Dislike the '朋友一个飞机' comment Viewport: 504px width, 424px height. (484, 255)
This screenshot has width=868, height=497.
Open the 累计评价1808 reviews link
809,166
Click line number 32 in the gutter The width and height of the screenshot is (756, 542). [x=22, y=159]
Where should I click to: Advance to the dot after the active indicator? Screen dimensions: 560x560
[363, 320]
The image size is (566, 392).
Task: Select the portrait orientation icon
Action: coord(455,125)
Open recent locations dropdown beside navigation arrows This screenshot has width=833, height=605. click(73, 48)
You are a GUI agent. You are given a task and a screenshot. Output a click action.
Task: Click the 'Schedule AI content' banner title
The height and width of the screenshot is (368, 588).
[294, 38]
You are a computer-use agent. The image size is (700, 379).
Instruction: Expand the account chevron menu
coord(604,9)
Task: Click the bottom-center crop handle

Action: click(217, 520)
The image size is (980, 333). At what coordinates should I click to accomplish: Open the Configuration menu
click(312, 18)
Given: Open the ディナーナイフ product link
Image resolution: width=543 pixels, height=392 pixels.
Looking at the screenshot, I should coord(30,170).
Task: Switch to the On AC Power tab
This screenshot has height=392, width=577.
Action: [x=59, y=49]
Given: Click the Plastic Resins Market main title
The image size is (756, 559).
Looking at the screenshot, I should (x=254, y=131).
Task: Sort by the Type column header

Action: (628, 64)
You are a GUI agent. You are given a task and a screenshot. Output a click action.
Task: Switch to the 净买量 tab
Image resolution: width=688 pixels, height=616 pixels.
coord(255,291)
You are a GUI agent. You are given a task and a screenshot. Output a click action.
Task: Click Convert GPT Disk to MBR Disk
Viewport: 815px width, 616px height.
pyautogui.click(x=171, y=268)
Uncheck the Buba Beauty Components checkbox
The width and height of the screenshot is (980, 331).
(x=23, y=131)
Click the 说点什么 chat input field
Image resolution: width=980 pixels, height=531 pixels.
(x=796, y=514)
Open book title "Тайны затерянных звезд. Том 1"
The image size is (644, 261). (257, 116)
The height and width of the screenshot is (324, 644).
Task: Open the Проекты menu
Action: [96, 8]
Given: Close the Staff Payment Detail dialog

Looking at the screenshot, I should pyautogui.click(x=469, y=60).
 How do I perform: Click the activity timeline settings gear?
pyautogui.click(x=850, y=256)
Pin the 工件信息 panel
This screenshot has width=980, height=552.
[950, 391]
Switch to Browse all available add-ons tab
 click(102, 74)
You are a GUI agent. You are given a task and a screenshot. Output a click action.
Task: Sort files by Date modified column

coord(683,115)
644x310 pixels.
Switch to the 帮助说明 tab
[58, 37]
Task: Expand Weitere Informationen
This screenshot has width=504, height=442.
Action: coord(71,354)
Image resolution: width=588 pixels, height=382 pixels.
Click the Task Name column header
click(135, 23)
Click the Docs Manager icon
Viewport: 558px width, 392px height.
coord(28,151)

━━━━━━━━

YOUR ASSIGNMENT: Copy the lines above exactly, beginning at the line that has "Open the 累计评价1808 reviews link" and stopping after the line that has "Task: Click the 'Schedule", and omit the rest.

OUTPUT:
Open the 累计评价1808 reviews link
809,166
Click line number 32 in the gutter The width and height of the screenshot is (756, 542). [x=22, y=159]
Where should I click to: Advance to the dot after the active indicator? Screen dimensions: 560x560
[363, 320]
The image size is (566, 392).
Task: Select the portrait orientation icon
Action: coord(455,125)
Open recent locations dropdown beside navigation arrows This screenshot has width=833, height=605. click(73, 48)
You are a GUI agent. You are given a task and a screenshot. Output a click action.
Task: Click the 'Schedule AI content' banner title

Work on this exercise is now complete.